- _EXERCISE DESCRIPTION_: Please count the lines in the listing below that contain the string "width", treating uppercase and lowercase as different, and reply with the number alone.

- _EXTRACTED DATA_:
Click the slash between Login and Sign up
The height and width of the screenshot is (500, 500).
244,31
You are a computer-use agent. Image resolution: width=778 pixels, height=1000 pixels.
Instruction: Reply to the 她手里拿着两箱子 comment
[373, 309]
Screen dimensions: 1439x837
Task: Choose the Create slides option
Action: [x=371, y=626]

- _TASK RESULT_: 2